Horizontal logistics cooperation, even between competing companies, is increasingly acknowledged by public authorities as an economic/ecological value driver with ultimate benefits for consumers and society as a whole. EU competition law leaves significant opportunity for logistics collaboration, provided a number of key conditions are met, e.g. no abuse collective dominance of collaborating partners, involvement of a neutral third to manage the project and information flow, compliance programme as a visible part of the collaboration agreement, etc.

With the average capacity utilisation of trucks still at just over 50% there is significant opportunity for better asset utilisation and savings, as well as CO2 reduction. Branded goods manufacturers are involved in multiple collaboration schemes, a number of which were presented at the workshop, including P&G and Tupperware sharing available space in rail transport to Greece; Mondelēz International, Nestlé and Colgate-Palmolive creating primary freight trains across Europe from East (Poland) to West (via NL to UK) and back; PepsiCo and Nestlé delivering chilled products to Belgian retailers; Mars and United Biscuits sharing warehouse space and delivery vehicles to retailer distribution centres with service level improvements of 0.5%, a 20-40% reduction of inventory and truck fill increase by 30-35%.

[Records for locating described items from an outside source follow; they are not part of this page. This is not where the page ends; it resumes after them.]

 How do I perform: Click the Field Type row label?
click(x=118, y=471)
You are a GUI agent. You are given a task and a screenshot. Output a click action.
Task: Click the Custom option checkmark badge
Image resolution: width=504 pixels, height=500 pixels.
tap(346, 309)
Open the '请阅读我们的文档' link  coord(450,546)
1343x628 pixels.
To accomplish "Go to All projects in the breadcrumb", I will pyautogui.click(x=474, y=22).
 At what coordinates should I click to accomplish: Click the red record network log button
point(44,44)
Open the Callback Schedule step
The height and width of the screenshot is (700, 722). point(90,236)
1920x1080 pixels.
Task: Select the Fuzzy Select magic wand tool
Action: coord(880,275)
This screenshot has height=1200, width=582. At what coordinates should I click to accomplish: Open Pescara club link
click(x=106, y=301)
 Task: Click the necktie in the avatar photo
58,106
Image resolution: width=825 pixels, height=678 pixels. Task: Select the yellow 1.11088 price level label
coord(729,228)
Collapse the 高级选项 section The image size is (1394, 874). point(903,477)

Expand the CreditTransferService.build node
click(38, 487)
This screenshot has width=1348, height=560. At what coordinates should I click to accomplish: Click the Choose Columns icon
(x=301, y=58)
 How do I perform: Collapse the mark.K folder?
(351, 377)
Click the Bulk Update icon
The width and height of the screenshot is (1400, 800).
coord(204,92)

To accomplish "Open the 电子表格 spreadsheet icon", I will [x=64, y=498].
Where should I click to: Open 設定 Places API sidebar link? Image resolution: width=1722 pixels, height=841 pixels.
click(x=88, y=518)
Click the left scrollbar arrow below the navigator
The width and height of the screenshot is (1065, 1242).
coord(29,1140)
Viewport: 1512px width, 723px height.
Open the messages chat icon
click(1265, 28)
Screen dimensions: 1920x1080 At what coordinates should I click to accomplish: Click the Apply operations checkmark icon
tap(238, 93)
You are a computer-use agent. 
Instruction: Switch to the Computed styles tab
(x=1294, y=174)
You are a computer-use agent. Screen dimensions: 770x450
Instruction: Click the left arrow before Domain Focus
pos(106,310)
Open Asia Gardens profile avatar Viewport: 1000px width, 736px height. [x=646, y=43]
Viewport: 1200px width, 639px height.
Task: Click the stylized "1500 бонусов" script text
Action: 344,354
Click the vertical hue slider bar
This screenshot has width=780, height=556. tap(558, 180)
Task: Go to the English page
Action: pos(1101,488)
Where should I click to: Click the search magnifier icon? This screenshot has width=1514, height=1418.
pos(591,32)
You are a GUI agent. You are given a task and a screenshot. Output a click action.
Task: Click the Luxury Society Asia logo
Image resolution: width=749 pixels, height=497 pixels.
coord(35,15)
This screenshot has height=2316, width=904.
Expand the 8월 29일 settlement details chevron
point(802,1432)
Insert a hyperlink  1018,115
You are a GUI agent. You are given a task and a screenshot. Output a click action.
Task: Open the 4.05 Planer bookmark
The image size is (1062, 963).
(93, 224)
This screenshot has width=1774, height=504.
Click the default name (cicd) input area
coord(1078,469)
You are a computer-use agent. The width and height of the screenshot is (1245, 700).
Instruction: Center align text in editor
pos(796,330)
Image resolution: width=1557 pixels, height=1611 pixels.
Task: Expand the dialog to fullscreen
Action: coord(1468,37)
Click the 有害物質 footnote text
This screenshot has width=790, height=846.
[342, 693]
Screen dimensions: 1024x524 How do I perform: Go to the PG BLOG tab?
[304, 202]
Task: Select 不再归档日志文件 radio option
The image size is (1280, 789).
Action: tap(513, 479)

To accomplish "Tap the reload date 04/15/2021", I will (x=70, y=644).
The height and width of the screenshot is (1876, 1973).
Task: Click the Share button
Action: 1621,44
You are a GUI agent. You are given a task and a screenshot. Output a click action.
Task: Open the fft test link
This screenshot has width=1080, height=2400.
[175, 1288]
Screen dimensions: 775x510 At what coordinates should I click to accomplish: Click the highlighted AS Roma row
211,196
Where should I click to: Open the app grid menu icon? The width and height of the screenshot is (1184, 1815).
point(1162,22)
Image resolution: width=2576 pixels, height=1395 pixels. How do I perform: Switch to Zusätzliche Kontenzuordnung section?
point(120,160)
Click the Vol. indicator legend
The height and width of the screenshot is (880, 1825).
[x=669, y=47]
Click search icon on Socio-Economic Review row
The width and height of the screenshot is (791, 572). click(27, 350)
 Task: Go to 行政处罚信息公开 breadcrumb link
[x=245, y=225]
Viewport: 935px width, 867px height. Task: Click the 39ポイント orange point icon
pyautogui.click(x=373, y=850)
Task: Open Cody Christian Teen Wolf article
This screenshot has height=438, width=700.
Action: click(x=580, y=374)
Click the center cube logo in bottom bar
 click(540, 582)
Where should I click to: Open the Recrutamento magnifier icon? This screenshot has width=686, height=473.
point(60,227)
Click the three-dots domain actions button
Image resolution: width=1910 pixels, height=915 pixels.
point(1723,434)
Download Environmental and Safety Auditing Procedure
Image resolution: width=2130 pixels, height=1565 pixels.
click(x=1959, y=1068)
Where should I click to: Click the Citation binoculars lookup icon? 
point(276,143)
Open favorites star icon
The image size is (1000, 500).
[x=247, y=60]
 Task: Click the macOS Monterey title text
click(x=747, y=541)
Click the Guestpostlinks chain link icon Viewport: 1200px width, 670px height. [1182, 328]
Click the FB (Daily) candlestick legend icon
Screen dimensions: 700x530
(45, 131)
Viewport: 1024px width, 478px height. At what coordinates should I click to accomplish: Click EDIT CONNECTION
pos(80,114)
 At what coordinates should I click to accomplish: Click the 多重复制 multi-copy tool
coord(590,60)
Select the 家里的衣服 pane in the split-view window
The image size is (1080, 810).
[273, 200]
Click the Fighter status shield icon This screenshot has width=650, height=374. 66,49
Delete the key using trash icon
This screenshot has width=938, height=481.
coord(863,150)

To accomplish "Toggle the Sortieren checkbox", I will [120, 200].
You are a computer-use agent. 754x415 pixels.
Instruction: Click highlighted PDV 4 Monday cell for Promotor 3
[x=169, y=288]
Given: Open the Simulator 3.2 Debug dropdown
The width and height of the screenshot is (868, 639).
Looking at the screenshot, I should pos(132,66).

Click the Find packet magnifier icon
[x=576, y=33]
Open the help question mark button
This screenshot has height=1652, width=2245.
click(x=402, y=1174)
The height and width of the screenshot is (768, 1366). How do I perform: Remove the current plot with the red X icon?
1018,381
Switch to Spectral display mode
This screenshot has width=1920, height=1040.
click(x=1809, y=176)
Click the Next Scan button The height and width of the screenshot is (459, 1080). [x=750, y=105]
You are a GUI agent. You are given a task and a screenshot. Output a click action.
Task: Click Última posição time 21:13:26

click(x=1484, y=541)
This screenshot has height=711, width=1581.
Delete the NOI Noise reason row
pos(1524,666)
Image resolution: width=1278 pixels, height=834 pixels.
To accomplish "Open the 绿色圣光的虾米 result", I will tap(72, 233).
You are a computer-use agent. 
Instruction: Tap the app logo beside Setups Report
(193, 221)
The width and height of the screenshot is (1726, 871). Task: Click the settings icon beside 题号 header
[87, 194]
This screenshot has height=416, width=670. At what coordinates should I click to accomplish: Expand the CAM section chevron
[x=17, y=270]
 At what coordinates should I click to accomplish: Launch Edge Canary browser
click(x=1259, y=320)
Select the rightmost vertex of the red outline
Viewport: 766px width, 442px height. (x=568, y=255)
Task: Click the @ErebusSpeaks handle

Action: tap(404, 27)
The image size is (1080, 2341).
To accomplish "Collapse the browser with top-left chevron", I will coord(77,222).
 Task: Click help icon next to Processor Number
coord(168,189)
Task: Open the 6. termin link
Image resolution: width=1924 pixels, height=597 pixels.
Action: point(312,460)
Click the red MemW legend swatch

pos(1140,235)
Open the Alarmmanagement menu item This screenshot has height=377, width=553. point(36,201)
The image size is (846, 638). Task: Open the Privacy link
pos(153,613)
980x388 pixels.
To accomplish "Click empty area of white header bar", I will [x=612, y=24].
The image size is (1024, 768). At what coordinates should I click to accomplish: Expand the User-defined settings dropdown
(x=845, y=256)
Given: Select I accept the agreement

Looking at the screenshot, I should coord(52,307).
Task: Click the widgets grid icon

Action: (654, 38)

All of these collaboration schemes are open to other interested partners and would benefit from additional participation. The workshop provided an opportunity to make these visible to branded goods companies who often lack visibility of existing collaboration schemes. The session was facilitated by freight flow orchestrator Tri-Vizor who will carry out an analysis of logistics flow data of workshop participants (funded by BABM) to identify compatible collaboration partners and opportunities.